Updates to the connectivity map made in
automatically and in real time as devices are
connected or disconnected from the network. Switch
ports connected to a physical channel that has no
device attached at the work area outlet can be
identified and reclaimed to improve switch port
utilization. Manual walk-around audits are
Remote management. A single MIIM server can interface with hundreds of users accessing
information about dozens of locations across the globe. The MIIM system is accessible by
authorized users anywhere in the world at any time. For organizations with distributed locations –
whether multiple buildings on a single campus or multiple offices across the globe – MIIM
provides centralized monitoring and control. This gives the network management team up-to-theminute
data on the state of the physical plant for all locations and enables the use of consistent
practices globally, thereby improving efficiencies across the organization.
Enhanced network security. MIIM maintains records of as-built configurations and authorized
connectivity across the network, and continuously monitors the network for status changes in
devices through its Smart Polling capability, ensuring an up-to-date view of the network.
Changes that do not conform to authorized connectivity can be flagged for attention by the
network technician. Examples of unauthorized changes that MIIM can detect and report include
attempted connections of rogue devices and the unauthorized disconnection of valuable devices
such as network printers or work stations from their work area outlets.
Increased productivity through reduced downtime. MIIM’s knowledge of the physical layer
gives the IT manager the ability to determine whether the physical layer is the cause of a network
incident, and if so whether the fault is with the patch in the Telecomm Room, a break in the
horizontal cable, or a bad patch from the work area outlet to the device. This allows the
technician to be more efficient in determining the cause of the fault and initiating the repair
More efficient MAC and work order management. MIM’s work order management system
provides a comprehensive view of what changes are scheduled to occur and who is assigned to
make the changes. Changes can be grouped and organized to maximize efficiency of
technicians. MIIM’s work order management tool includes a scheduling function, so that IT
managers can review, prioritize and assign MACs as appropriate. Execution and completion of
MACs are recorded and all activities are archived for reporting and auditing functions.

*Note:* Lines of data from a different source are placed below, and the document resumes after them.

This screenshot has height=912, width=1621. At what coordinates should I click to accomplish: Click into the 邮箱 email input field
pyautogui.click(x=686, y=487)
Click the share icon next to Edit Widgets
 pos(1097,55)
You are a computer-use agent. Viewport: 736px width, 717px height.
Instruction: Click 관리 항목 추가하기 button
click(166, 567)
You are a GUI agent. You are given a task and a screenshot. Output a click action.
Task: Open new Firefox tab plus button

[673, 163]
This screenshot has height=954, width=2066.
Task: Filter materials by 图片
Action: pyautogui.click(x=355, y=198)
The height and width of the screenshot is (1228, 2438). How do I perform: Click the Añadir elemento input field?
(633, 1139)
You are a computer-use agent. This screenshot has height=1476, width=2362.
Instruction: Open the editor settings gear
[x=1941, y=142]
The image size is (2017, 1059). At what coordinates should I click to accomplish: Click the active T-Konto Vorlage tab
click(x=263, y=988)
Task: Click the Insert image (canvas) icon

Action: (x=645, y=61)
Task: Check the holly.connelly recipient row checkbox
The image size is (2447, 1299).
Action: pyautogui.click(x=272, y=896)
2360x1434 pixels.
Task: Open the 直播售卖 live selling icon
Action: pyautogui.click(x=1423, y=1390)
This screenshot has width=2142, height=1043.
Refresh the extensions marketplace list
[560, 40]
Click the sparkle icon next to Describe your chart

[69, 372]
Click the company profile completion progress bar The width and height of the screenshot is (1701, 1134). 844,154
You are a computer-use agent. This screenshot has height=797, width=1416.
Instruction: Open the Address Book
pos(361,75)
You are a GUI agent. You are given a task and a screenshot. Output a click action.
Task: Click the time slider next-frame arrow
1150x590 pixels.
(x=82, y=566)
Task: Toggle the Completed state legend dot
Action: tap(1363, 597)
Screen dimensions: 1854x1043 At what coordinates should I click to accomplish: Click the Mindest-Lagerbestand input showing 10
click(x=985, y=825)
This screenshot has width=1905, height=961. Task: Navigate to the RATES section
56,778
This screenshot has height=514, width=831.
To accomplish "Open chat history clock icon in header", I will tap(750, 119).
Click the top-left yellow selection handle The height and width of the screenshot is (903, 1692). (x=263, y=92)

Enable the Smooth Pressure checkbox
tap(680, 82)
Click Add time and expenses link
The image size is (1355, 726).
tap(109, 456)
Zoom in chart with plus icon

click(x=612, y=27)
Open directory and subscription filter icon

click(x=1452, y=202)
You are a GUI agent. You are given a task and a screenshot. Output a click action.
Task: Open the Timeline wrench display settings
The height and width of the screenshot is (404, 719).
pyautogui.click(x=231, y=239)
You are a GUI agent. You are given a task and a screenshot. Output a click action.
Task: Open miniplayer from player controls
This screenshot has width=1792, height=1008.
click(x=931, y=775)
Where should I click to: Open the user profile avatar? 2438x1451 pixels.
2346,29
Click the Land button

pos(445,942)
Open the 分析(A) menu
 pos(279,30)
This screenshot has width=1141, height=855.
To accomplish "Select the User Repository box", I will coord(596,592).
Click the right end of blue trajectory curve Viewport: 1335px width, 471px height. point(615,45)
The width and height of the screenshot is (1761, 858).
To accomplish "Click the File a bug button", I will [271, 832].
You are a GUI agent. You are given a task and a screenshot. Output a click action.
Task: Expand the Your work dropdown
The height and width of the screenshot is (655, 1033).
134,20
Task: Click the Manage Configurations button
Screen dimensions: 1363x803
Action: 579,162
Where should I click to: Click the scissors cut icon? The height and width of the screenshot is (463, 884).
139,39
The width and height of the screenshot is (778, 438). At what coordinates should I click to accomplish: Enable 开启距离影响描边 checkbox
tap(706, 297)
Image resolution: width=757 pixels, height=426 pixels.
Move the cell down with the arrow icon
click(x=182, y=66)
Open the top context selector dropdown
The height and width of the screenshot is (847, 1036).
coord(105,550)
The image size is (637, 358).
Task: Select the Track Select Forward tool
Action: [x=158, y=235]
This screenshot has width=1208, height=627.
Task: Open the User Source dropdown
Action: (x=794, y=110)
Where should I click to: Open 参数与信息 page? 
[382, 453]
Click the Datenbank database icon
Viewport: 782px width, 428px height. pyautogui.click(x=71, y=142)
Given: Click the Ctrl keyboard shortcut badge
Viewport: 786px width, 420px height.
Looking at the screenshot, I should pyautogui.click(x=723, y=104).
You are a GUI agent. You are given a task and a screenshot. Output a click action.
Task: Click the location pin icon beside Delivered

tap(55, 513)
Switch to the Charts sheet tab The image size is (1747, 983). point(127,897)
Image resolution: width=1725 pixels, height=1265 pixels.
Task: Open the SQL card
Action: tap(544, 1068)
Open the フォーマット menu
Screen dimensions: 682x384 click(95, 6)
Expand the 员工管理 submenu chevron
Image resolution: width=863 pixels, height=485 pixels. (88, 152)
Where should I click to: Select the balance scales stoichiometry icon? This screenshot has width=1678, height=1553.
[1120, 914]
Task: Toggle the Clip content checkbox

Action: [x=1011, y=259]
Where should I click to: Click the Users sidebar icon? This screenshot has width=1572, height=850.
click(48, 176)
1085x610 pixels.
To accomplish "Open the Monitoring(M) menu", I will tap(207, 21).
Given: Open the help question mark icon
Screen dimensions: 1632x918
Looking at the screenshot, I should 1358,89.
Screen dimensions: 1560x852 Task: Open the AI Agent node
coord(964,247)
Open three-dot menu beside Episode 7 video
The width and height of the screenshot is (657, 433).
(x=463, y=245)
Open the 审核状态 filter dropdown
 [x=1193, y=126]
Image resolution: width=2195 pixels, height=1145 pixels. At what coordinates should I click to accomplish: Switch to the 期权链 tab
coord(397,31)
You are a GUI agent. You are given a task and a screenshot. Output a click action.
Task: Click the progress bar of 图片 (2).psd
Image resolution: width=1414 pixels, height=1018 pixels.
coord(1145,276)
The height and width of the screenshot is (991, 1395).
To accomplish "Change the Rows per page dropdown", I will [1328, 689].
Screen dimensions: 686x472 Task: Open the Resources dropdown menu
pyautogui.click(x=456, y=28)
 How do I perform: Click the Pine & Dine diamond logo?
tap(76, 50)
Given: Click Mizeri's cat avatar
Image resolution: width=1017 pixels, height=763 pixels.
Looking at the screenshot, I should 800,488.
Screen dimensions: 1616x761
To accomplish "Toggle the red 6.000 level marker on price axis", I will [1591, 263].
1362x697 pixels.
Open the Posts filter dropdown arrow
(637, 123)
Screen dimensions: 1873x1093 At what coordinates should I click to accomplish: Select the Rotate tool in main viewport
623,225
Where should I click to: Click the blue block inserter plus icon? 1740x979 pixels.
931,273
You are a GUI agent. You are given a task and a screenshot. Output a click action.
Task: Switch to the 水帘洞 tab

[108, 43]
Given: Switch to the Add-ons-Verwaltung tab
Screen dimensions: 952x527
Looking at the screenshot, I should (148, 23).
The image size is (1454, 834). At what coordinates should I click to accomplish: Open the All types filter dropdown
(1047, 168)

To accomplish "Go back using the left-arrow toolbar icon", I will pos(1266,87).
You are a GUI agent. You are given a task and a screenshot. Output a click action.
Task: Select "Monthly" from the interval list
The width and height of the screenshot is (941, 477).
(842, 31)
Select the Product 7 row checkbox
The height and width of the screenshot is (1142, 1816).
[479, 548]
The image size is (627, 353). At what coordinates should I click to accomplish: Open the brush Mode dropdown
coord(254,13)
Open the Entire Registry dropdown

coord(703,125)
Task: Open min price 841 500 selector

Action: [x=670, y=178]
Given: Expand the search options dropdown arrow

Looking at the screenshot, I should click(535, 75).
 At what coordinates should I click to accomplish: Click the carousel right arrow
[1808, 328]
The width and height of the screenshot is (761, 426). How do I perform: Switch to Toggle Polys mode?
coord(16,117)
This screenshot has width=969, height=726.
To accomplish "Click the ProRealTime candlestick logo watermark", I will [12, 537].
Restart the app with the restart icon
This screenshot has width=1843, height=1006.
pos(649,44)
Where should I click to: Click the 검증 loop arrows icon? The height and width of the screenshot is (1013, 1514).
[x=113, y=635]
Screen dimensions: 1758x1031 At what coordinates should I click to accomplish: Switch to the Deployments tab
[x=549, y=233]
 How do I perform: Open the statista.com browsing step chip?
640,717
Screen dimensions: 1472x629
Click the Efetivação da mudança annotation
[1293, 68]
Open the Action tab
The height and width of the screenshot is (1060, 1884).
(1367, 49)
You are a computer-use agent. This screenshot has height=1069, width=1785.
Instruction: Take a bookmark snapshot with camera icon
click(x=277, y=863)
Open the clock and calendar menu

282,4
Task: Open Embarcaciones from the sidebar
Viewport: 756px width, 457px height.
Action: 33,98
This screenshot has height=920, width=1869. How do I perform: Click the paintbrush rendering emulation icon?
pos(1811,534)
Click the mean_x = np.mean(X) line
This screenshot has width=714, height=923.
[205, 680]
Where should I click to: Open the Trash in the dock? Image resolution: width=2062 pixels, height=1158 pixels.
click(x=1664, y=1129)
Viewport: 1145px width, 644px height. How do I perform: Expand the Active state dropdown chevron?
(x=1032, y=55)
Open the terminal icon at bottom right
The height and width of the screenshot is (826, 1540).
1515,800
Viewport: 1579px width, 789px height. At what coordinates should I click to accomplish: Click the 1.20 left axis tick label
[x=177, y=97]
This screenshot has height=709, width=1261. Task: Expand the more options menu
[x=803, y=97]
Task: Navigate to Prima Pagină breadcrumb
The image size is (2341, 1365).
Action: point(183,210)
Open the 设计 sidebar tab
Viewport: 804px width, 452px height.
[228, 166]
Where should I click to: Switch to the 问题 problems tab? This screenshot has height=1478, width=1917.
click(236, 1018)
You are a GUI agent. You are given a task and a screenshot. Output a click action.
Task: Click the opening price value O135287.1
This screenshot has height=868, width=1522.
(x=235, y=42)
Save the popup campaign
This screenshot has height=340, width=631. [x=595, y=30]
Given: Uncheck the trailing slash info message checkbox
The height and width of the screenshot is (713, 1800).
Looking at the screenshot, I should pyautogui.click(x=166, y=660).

Links with other network management tools. Unlike “smart patching” systems, MIIM is
designed to specifically focus on the physical layer, which is the portion of the network that other
network management tools do not handle adequately. MIIM is designed to integrate with these
other tools so that IT managers have a holistic view of the complete network from a single
network management GUI.
Guided patching reduces human error. LED indicators for each port
direct the technician to complete the MAC correctly. Unplanned or
incorrect patch configurations are detected by MIIM and recorded.
Notification of unplanned or incorrect patch configurations can be
configured to alert the appropriate resources to take corrective action.
Management reports. Various reports are available to document the
status of the network, work orders, and the location and status of assets
on the network.
Simple implementation & management. MIIM uses industry-standard
patch cords. This reduces cost compared to “smart patching” systems
that require special “9th-wire” patch cords, and avoids the problem of the
system being fooled by the use of standard cords.
By deploying MIIM as an integrated part of the network manager’s tool kit, significant efficiencies
can be realized that reduce down time, provide greater control over network assets, and reduce
security concerns. MIIM was designed from the ground up with the goal of keeping it simple –
simple to engineer, simple to install, and simple to operate. With no need for special patch cords,
special Input/Output cables, or LCD display screens, and out-of-the-box Integration with other
network management tools, the cost for deploying MIIM is significantly less than the “smart
patching” systems on the market today.